Here I was, on the contrary, in conditions of absolute calm, of the most impressive silence conceivable. Until that day the country, at that hour of the day, had echoed with the innumerable noises made by an army in retreat. Thousands of cannon, limbers, and convoys had been passing along all the roads and all practicable by-ways monotonously and ceaselessly. Often, too, the first shots exchanged by the cavalry scouts of both the hostile armies could be heard.
We heard nothing that day. In front nothing stirred: the country seemed deserted; the fields forsaken. Not a living creature showed itself.
Behind us, too, there was complete silence. But I knew that an entire army was there, waiting for us to send information, before advancing to the fight. That information would direct its blows.... I knew my brigade was behind that rise in the ground, and that all, officers and troopers alike, were impatient to rush upon my tracks to the attack. I knew that behind them, lying by sections in the plough-land, thousands and thousands of infantrymen had their eyes fixed in the direction I was taking, and that hundreds and hundreds of guns were ready to pour out death. But that disciplined multitude was silent and, as it were, holding its breath, waiting for the order that was to hurl it forward. I felt in excellent spirits.
It was upon me, and upon a few comrades, that the confidence of so many soldiers rested. It was to be by our directions that the regiments were to rush forward, some here, some there, carrying death and receiving death with, for the first time, the certainty of conquering; since for the first time the Commander-in-Chief had said that conquer they must. And not for an instant had I any fear of not being equal to my task. On the contrary, it seemed to me that I had been destined from all eternity to command this first offensive reconnaissance of the campaign in France.... I felt my men’s hearts beating close to mine and in unison with mine.
I had consulted my map before breaking into a trot, and had noticed that the road leading to Courgivault passed through two woods, not very deep, but of considerable extent.

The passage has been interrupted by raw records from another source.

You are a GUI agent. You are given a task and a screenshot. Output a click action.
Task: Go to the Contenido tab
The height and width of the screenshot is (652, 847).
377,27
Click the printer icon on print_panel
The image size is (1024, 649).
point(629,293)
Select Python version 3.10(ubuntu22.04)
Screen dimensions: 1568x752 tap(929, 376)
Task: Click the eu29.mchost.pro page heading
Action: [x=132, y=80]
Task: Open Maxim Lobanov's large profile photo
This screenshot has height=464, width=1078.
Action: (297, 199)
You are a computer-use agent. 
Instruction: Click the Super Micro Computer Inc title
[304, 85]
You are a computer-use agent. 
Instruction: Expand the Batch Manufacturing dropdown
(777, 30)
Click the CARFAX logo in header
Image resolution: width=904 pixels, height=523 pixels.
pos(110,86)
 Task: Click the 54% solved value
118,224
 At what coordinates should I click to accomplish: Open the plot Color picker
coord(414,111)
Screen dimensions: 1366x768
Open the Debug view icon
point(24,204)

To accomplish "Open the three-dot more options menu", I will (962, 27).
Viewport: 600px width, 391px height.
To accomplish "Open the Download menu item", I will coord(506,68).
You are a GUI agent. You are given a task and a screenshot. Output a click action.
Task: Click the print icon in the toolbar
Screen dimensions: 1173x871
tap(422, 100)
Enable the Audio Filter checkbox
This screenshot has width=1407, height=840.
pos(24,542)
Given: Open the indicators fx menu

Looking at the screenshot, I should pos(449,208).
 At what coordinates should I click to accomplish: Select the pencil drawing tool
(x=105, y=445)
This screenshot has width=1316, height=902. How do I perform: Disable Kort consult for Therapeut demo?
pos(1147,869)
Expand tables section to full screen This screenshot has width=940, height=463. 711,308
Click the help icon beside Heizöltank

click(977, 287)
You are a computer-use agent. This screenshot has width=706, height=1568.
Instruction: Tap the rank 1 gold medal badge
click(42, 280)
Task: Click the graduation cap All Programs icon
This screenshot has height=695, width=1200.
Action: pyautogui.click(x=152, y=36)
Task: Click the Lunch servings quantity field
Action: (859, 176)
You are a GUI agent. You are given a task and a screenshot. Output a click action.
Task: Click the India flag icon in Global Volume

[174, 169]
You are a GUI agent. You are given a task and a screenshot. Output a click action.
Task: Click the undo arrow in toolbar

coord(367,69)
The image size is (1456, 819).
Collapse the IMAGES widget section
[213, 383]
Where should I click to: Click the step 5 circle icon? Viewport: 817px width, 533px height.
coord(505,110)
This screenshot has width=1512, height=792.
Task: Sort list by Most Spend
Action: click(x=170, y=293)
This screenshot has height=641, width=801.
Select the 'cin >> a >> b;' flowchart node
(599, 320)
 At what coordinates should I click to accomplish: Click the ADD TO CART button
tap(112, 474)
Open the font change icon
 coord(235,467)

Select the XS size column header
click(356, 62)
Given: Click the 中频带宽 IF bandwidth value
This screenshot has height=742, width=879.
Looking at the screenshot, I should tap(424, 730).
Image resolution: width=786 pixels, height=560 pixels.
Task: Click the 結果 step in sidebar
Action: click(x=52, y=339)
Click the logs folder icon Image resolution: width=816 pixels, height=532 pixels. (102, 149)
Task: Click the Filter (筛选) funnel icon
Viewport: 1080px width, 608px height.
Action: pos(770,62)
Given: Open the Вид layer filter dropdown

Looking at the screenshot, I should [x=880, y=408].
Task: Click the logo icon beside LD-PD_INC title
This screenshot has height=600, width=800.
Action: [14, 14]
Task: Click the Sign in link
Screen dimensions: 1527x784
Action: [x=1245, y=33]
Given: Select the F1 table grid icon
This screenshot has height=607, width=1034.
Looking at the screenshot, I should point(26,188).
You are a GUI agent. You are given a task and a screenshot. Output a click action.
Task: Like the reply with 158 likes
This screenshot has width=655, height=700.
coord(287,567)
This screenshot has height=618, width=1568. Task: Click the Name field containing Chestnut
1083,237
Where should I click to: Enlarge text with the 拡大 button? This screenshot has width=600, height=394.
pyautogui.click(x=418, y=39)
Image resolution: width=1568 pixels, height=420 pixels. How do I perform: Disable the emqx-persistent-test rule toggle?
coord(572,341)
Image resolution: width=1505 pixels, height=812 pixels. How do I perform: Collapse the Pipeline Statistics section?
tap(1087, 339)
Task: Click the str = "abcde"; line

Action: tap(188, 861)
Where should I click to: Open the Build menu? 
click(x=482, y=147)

I soon came in sight of one of them, at about 500 yards distance, below a ridge which we had just passed. I called out to Vercherin, who had begun to spur his horse towards the wood, to stop. I knew that numbers of men had fallen by having acted in this way—a way we have at manoeuvres, when the enemy are our comrades with white badges on their caps, and when harmless blank cartridges are used instead of bullets. We had very soon learnt from the Germans themselves the way to reconnoitre a wood or a village, and also how they must be held.
How much more dashing it would have been, more in the light cavalry style, to ride full gallop, brandishing my sword, with my five little Chasseurs into the nearest copse! But I knew then that if it were occupied by the enemy their men would be lying down, one with the soil, using the trees and bushes as cover, till the last moment. Then not one of us would have come out alive.